Finding a bit sequence in another

J

jacob navia

Hi

I am learning C, and to improve my skills, I am rewriting the STL in C.
One of the functions I need to write is "Contains", that finds a sequence
in another container, for instance, an easy one is

strstr(source, sequence);

That finds a substring ("sequence") in "source".

I am writing bit strings now, and the problem is to find if a
sequence of bits is inside a larger sequence of bits.
Let's say the signature is

bool bit_strstr(char *source, size_t source_len,
char *sequence, size_t sequence_len);

The length is given in BITS.

The more I think about it, the more complicated this thing looks.

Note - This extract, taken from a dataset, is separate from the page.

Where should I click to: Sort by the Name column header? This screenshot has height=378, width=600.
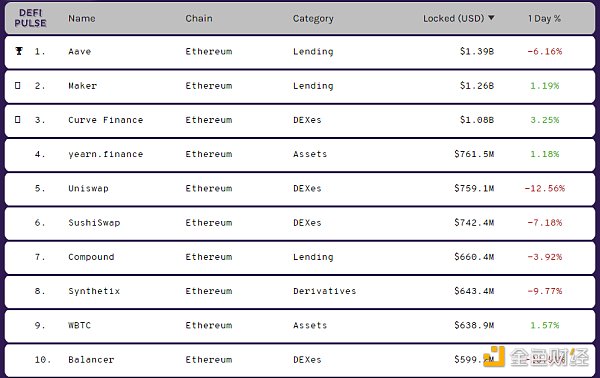pyautogui.click(x=82, y=18)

Of course I suppose that in this forum of C specialists many people
could give me good hints.

Thanks in advance.

A newbie
 
C

Chris McDonald

jacob navia said:
I am learning C, and to improve my skills, I am rewriting the STL in C.
One of the functions I need to write is "Contains", that finds a sequence
in another container, for instance, an easy one is

.....

Of course I suppose that in this forum of C specialists many people
could give me good hints.

Not a direct answer, but there are many interesting and helpful bit-based
functions here:
http://www.jjj.de/bitwizardry/
 
B

bartc

jacob navia said:
Hi

I am learning C, and to improve my skills, I am rewriting the STL in C.
One of the functions I need to write is "Contains", that finds a sequence
in another container, for instance, an easy one is

strstr(source, sequence);

That finds a substring ("sequence") in "source".

I am writing bit strings now, and the problem is to find if a
sequence of bits is inside a larger sequence of bits.
Let's say the signature is

bool bit_strstr(char *source, size_t source_len,
char *sequence, size_t sequence_len);

The length is given in BITS.

The more I think about it, the more complicated this thing looks.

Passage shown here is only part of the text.